▸ **Directions**: Reproduce, without any change, the stretch of the material from the line that contains "The image size is (2576, 812)." through the line that contains "Image resolution: width=2576 pixels, height=756 pixels. I", including both of those lines.

_ _ _ _

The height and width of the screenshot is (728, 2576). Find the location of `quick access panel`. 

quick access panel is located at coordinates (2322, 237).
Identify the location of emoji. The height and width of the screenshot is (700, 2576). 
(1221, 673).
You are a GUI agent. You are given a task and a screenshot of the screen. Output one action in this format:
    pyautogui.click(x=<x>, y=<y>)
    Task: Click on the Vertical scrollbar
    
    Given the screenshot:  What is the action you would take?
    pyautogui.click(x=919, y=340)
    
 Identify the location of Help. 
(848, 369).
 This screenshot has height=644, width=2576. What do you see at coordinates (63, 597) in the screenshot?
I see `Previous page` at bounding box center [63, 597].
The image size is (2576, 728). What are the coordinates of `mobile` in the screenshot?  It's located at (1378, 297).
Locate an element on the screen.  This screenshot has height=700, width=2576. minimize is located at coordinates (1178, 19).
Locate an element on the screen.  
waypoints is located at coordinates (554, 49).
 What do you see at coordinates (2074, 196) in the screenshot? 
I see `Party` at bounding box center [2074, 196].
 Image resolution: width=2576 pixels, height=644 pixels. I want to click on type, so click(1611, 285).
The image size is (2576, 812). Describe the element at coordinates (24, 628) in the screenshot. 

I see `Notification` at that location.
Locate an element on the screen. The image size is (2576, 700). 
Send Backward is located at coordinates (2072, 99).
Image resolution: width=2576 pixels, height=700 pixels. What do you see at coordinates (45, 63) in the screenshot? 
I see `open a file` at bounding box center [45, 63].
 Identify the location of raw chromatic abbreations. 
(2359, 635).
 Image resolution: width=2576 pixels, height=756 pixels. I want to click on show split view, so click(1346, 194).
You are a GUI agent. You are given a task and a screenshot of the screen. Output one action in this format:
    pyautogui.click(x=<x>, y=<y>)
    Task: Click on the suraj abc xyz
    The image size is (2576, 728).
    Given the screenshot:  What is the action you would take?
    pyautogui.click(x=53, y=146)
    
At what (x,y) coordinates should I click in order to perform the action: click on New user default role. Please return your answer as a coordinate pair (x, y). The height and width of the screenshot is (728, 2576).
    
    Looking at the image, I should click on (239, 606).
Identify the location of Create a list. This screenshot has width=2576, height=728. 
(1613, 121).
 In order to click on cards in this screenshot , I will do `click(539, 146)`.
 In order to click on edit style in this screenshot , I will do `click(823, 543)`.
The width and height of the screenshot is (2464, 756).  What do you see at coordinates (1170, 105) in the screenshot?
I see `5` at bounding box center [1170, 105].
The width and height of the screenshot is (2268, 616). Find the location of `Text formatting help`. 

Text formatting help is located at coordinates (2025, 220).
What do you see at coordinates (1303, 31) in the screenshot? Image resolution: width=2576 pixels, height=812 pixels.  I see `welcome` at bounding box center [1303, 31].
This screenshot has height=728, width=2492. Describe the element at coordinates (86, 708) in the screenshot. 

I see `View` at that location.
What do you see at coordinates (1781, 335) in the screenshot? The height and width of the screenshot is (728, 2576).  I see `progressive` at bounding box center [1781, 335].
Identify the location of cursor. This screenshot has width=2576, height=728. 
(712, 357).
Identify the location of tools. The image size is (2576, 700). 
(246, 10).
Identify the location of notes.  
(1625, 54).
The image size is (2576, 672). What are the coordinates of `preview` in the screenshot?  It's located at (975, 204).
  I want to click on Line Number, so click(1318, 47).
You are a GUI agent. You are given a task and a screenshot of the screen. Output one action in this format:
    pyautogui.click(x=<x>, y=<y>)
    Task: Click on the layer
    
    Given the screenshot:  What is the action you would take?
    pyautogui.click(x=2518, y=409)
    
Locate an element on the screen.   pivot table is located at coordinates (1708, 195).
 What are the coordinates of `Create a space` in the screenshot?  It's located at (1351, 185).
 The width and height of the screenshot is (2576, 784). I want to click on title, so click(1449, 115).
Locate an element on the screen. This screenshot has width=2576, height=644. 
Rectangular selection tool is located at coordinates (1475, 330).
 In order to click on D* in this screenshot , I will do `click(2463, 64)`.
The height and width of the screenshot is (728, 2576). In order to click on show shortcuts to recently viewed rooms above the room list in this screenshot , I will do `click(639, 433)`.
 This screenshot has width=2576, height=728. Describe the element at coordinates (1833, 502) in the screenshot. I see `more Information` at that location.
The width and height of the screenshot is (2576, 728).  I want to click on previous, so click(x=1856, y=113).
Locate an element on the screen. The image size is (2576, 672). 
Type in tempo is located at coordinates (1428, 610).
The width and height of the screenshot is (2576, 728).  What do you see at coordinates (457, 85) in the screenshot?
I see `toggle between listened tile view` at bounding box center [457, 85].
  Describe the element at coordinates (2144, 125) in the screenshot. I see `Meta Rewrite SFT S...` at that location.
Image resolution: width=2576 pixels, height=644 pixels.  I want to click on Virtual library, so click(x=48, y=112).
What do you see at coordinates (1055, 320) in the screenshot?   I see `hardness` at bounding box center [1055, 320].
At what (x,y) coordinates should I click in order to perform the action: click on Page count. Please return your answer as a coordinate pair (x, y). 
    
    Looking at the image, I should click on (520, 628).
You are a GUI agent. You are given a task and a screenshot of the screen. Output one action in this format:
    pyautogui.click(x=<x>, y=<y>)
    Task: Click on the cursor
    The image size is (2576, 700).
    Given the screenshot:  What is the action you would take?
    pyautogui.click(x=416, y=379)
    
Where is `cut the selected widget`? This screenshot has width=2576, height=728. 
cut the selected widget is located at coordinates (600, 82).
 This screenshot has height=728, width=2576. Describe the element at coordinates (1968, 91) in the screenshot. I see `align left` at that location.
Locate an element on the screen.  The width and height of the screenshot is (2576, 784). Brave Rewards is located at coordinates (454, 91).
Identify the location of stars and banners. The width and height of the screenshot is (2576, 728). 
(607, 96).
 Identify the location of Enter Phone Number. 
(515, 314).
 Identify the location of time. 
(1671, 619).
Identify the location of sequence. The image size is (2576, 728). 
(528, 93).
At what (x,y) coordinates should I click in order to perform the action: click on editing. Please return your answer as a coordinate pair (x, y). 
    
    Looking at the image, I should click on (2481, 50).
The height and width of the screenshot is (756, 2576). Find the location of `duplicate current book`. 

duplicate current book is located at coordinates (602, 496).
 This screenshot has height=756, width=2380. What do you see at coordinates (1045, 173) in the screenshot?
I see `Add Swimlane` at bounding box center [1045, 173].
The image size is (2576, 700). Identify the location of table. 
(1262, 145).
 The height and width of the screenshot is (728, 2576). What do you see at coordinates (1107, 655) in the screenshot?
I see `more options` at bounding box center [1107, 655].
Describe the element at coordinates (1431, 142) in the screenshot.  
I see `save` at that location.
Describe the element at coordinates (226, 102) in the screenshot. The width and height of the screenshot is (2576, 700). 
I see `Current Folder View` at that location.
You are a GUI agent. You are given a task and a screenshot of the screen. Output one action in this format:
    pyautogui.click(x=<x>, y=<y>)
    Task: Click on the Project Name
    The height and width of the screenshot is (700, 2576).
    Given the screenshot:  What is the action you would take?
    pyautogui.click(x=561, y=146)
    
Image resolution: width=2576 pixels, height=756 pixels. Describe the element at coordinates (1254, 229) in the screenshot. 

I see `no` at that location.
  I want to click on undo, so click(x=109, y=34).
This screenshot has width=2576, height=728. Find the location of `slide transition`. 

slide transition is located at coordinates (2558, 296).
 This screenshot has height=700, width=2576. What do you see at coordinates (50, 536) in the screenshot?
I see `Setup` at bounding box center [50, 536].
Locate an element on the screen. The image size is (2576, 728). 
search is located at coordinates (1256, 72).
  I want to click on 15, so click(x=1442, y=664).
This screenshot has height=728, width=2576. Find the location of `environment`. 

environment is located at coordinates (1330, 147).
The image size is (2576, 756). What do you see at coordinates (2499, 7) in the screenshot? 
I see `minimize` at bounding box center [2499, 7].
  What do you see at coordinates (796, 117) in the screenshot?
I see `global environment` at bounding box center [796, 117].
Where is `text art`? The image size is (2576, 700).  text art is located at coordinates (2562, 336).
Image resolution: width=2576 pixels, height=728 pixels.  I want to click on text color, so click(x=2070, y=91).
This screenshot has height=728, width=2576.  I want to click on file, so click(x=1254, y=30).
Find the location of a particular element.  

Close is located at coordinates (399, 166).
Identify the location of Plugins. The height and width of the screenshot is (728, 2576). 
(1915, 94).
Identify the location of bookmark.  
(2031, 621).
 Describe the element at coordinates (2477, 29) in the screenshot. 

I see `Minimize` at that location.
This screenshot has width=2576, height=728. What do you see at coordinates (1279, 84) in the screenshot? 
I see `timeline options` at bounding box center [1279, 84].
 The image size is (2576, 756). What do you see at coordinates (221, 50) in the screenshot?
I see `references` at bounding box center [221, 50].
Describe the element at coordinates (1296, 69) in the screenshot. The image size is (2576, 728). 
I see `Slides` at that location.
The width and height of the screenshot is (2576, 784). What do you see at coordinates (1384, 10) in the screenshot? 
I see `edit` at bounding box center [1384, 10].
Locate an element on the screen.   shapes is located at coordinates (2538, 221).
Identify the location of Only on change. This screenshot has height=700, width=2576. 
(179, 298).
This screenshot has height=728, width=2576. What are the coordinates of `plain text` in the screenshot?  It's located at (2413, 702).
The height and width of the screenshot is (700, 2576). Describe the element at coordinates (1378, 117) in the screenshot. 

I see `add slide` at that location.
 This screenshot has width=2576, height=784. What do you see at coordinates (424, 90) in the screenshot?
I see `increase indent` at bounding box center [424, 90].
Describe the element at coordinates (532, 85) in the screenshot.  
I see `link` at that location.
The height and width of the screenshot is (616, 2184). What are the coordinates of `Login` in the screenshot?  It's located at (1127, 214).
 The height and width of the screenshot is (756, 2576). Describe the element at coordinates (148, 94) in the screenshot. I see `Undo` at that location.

_ _ _ _

▸ **Answer for the task**:
The image size is (2576, 812). Describe the element at coordinates (24, 628) in the screenshot. 

I see `Notification` at that location.
Locate an element on the screen. The image size is (2576, 700). 
Send Backward is located at coordinates (2072, 99).
Image resolution: width=2576 pixels, height=700 pixels. What do you see at coordinates (45, 63) in the screenshot? 
I see `open a file` at bounding box center [45, 63].
 Identify the location of raw chromatic abbreations. 
(2359, 635).
 Image resolution: width=2576 pixels, height=756 pixels. I want to click on show split view, so click(1346, 194).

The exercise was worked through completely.